## DIRECTIONS
Repeat, exactly as written, the lines from the one with "Rakenna retkeilyauto! (200, 1741)" to the final line of the listing, and keep every picture out.

## THE RECORDS

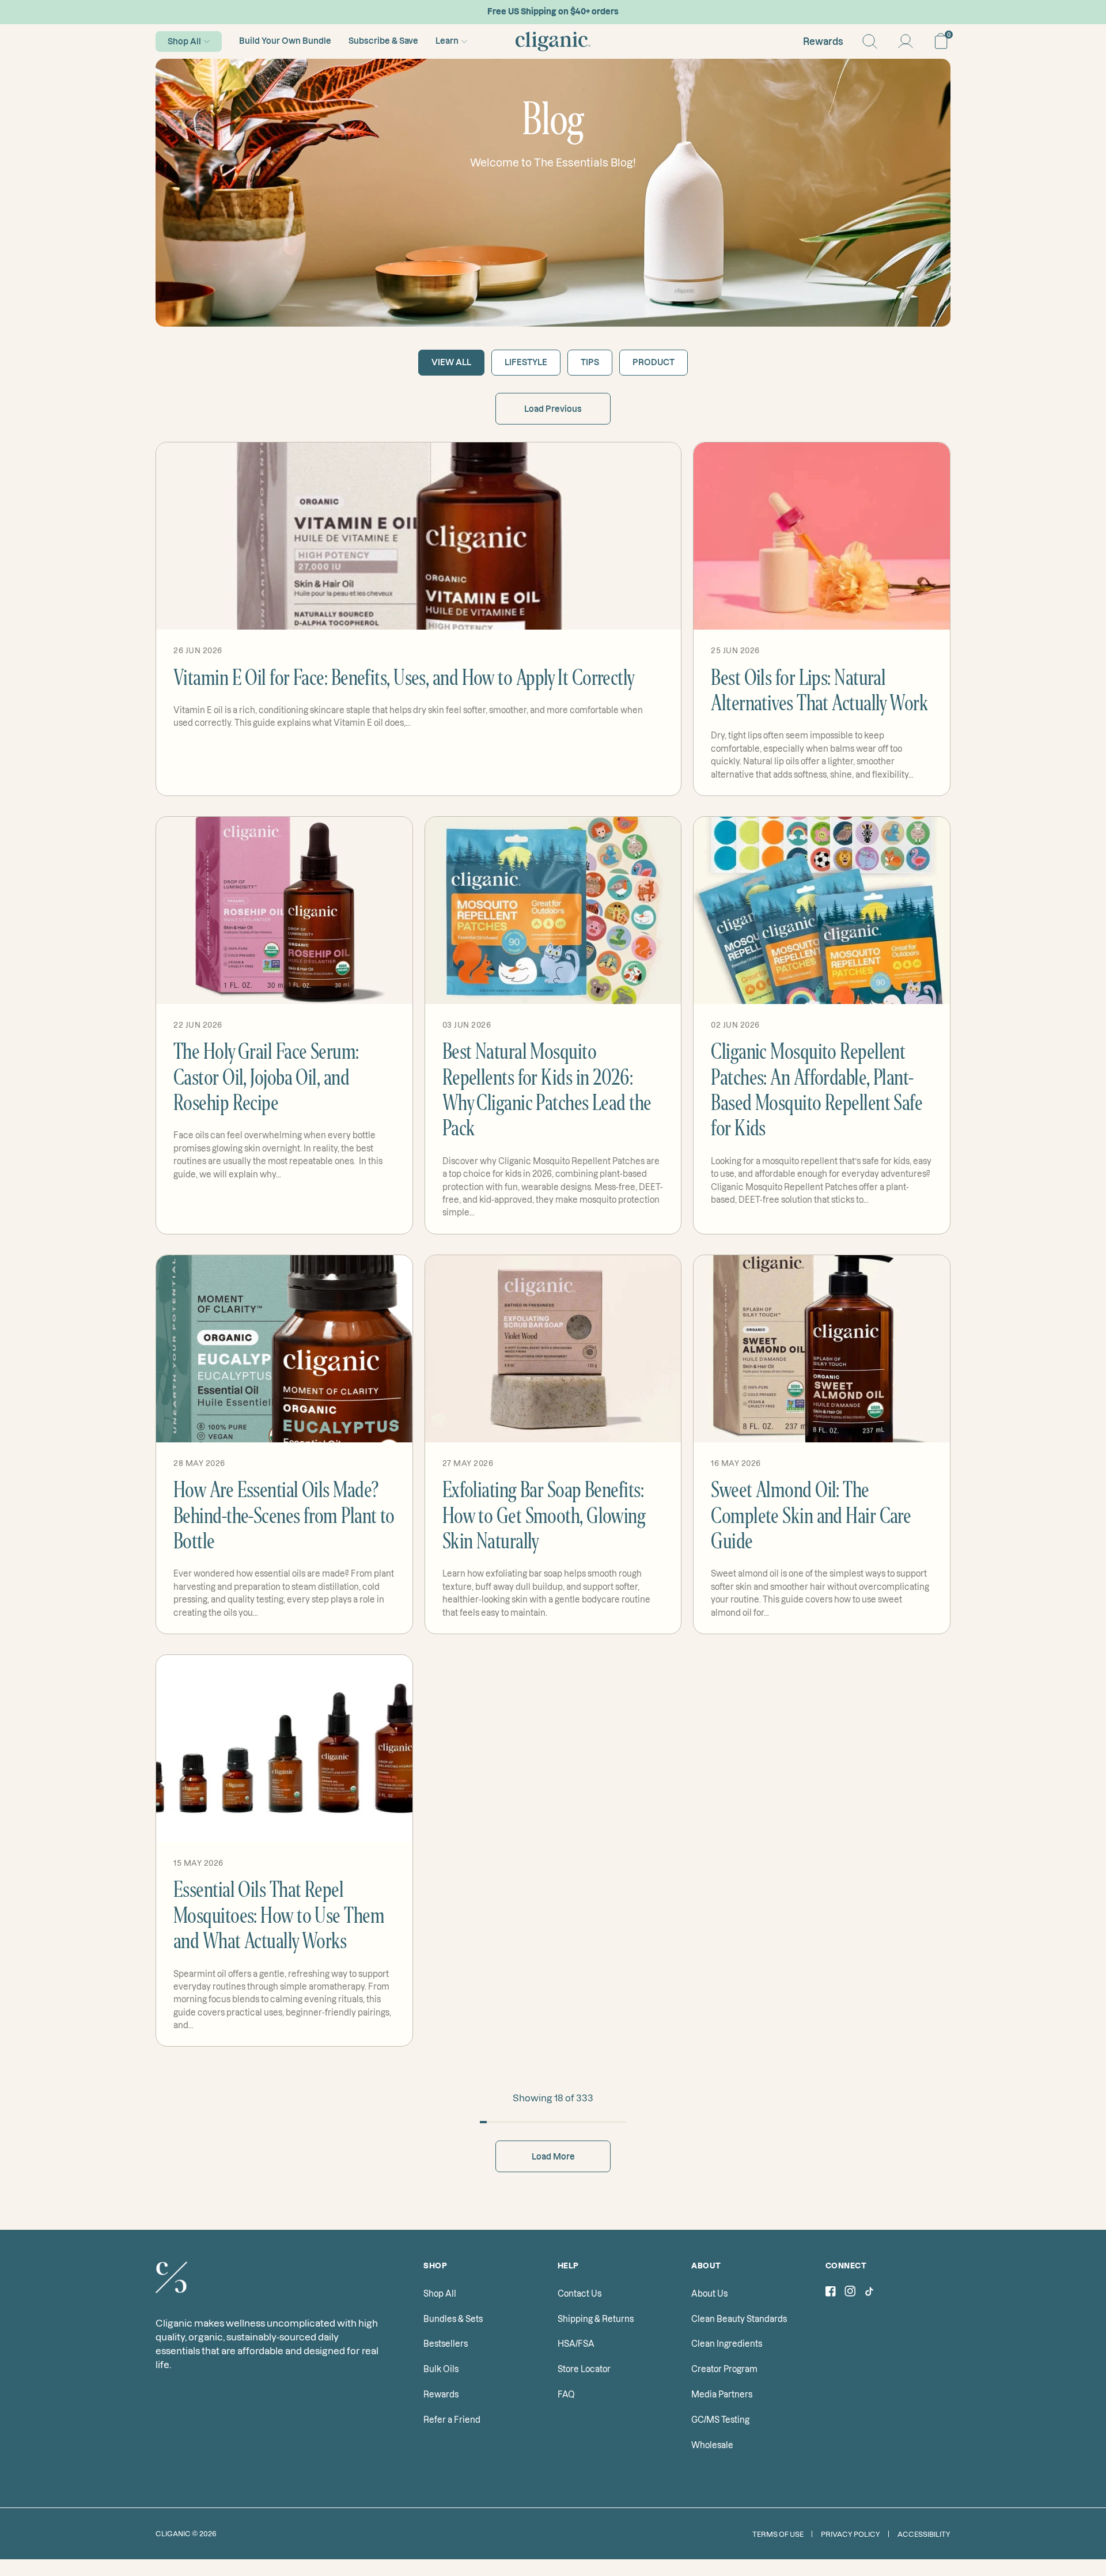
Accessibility (923, 2534)
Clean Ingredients (726, 2343)
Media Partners (721, 2394)
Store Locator (584, 2369)
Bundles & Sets (453, 2319)
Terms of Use (778, 2534)
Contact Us (579, 2293)
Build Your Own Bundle (285, 41)
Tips (590, 362)
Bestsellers (445, 2343)
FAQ (566, 2394)
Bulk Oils (441, 2369)
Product (653, 362)
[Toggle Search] (870, 41)
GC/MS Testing (720, 2420)
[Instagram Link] (849, 2293)
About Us (709, 2293)
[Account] (905, 41)
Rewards (823, 41)
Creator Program (724, 2369)
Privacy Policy (850, 2534)
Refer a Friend (451, 2420)
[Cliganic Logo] (553, 41)
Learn (447, 41)
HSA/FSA (576, 2343)
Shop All (184, 41)
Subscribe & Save (383, 41)
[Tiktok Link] (869, 2293)
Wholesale (712, 2445)
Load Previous (553, 409)
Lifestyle (526, 362)
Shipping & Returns (596, 2319)
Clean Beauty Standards (739, 2319)
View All (451, 362)
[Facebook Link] (830, 2293)
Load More (553, 2156)
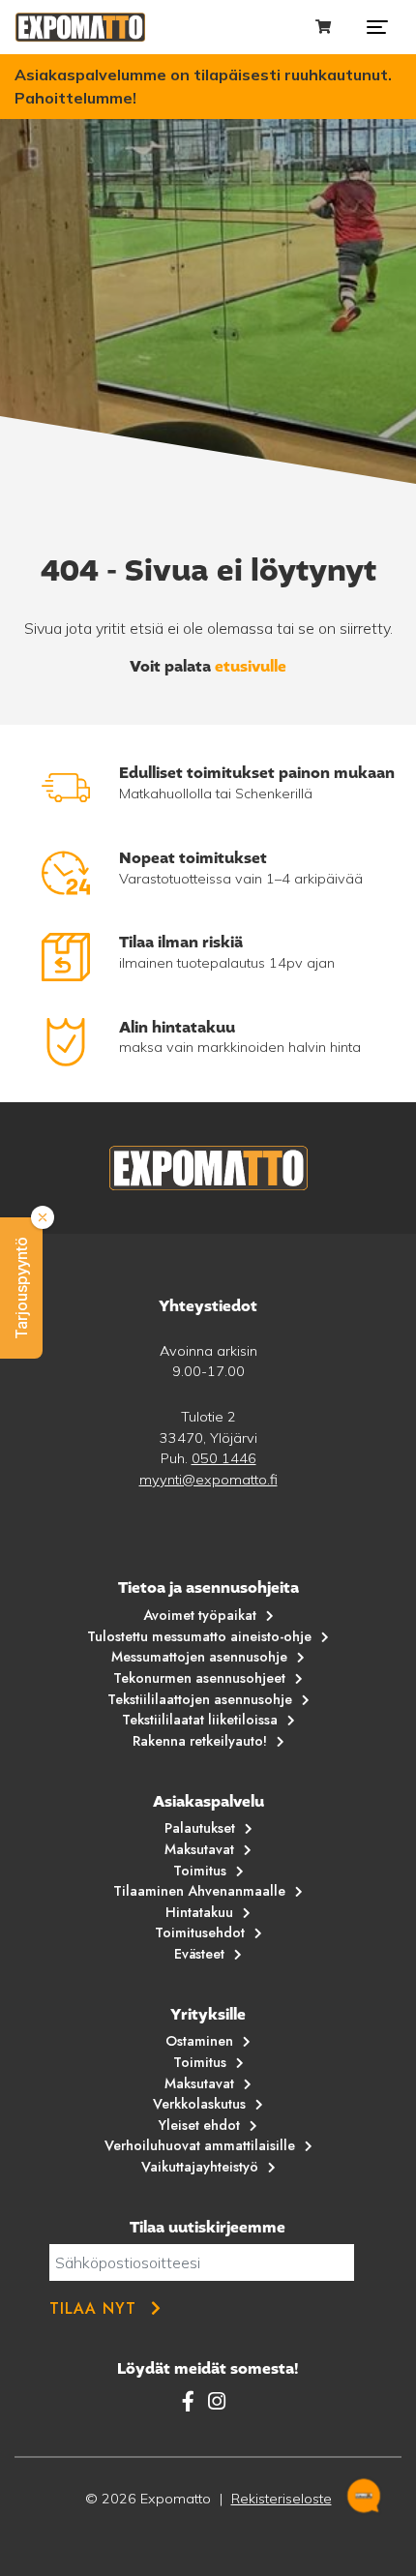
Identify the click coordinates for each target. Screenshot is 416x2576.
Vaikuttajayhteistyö (199, 2166)
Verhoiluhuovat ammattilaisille (199, 2145)
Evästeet (199, 1953)
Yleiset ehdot (199, 2125)
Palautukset (199, 1828)
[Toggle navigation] (377, 27)
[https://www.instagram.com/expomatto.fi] (216, 2400)
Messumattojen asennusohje (199, 1656)
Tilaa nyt (92, 2308)
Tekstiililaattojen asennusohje (199, 1699)
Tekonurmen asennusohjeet (199, 1678)
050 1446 (224, 1458)
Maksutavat (199, 1849)
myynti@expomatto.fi (208, 1479)
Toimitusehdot (200, 1932)
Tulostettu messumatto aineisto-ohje (199, 1636)
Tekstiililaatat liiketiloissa (200, 1719)
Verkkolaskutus (199, 2103)
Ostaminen (199, 2041)
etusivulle (250, 666)
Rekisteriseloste (281, 2498)
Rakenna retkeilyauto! (200, 1741)
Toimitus (199, 1870)
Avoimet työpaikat (199, 1615)
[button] (21, 1288)
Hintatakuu (199, 1912)
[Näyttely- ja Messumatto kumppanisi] (80, 27)
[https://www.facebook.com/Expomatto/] (191, 2400)
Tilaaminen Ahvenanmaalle (199, 1891)
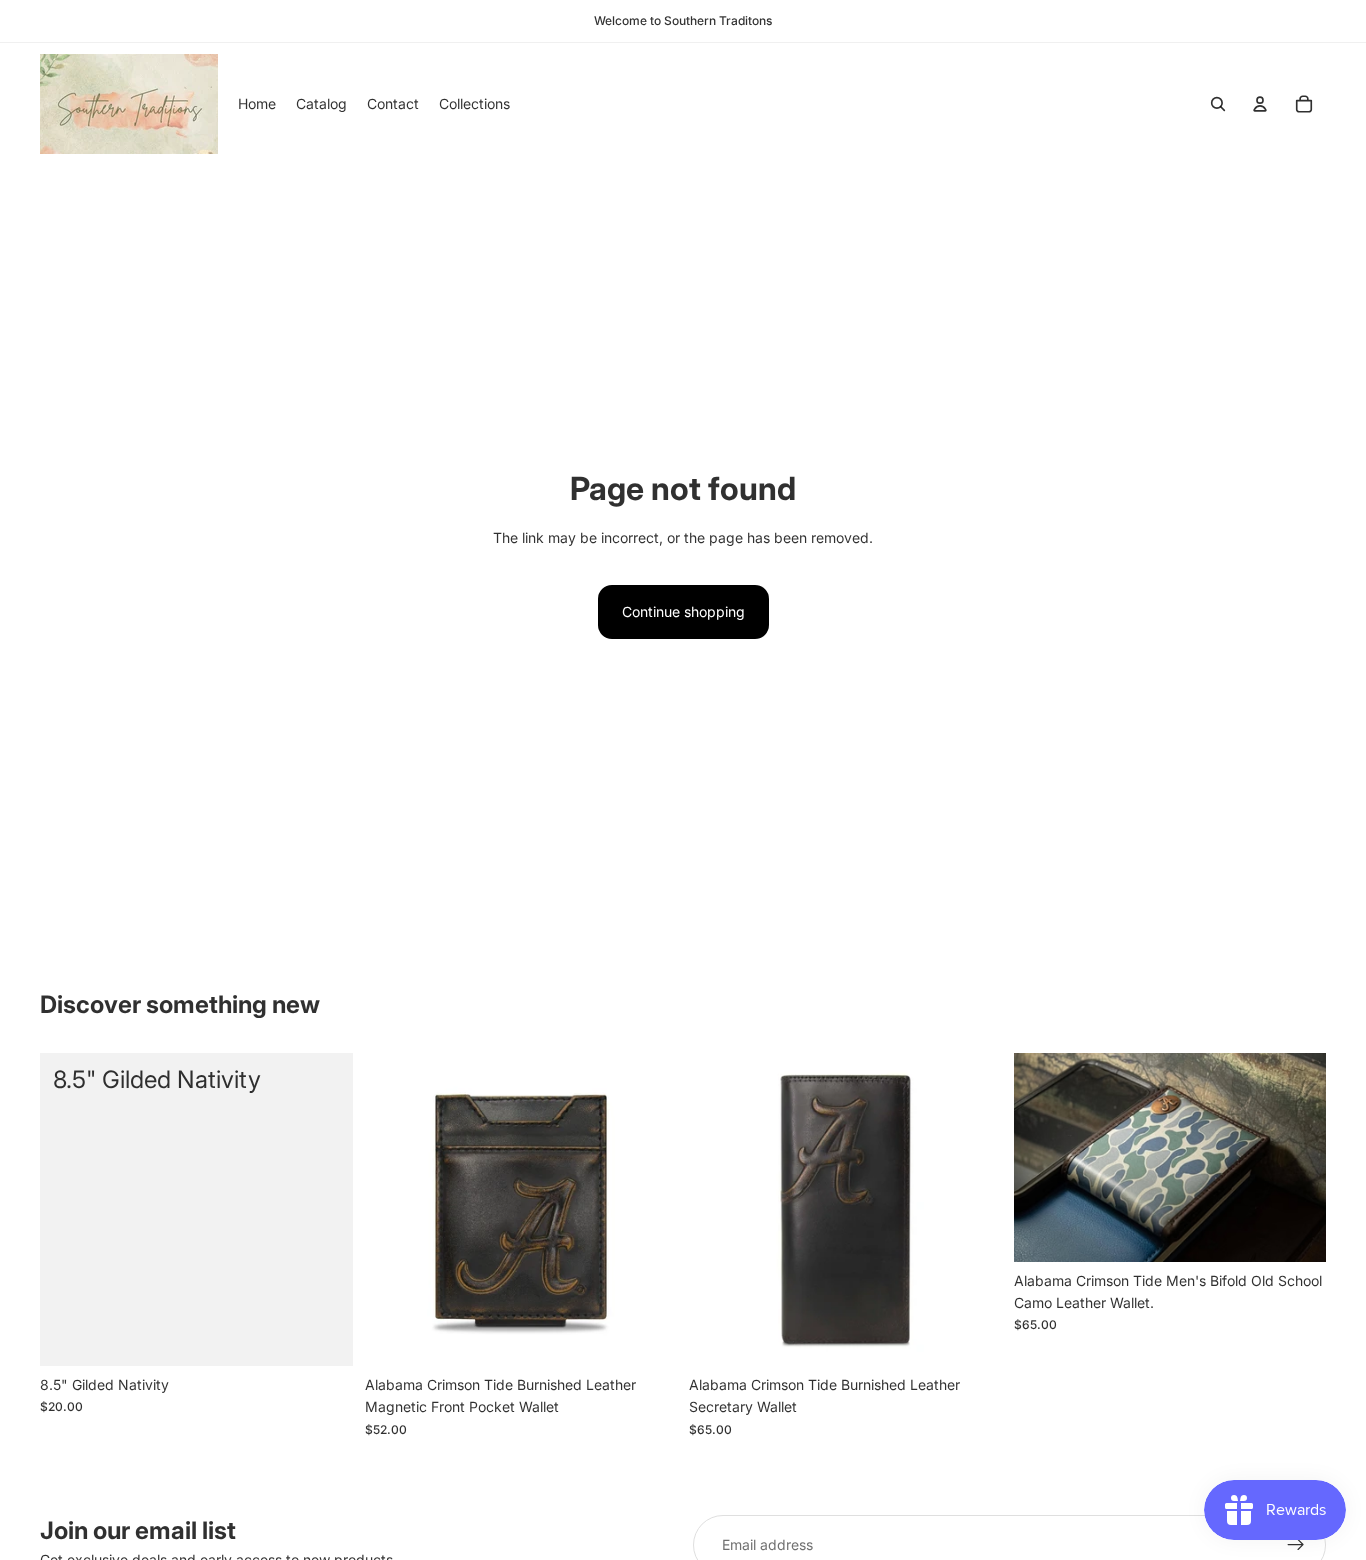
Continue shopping (683, 611)
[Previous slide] (395, 1210)
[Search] (1218, 104)
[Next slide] (647, 1210)
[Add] (322, 1335)
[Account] (1260, 104)
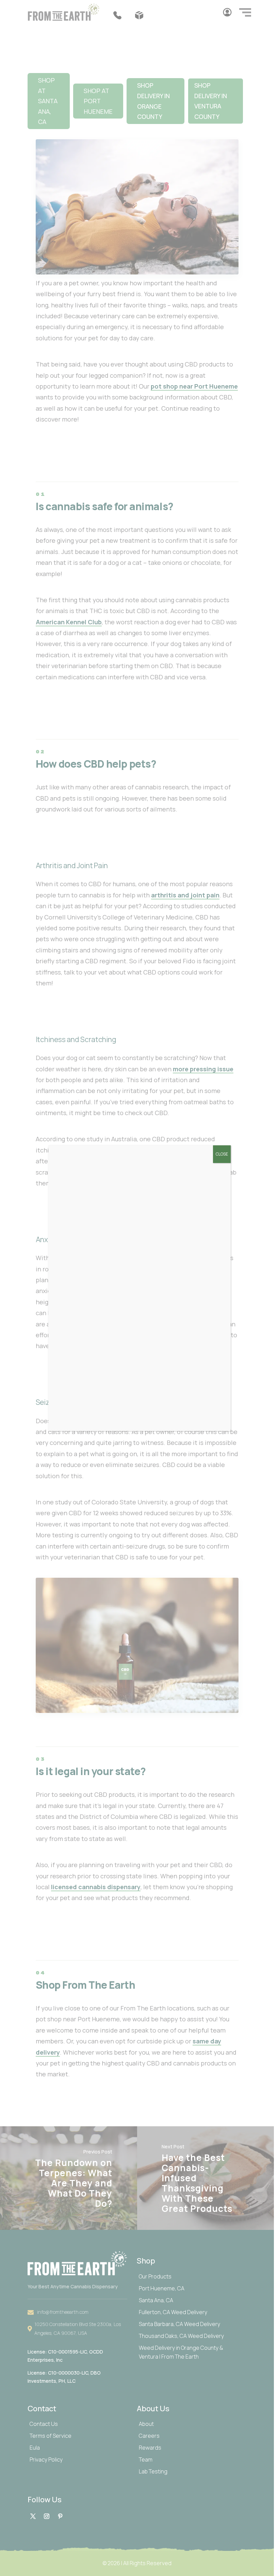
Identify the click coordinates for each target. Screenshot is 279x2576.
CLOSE (222, 1154)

## TASK ANSWER
Rakenna retkeilyauto! (200, 1741)
Toimitus (199, 1870)
Avoimet työpaikat (199, 1615)
[button] (21, 1288)
Hintatakuu (199, 1912)
[Näyttely- ja Messumatto kumppanisi] (80, 27)
[https://www.facebook.com/Expomatto/] (191, 2400)
Tilaaminen Ahvenanmaalle (199, 1891)
Continue shopping (683, 611)
[Previous slide] (395, 1210)
[Search] (1218, 104)
[Next slide] (647, 1210)
[Add] (322, 1335)
[Account] (1260, 104)
Identify the click coordinates for each target. Screenshot is 279x2576.
CLOSE (222, 1154)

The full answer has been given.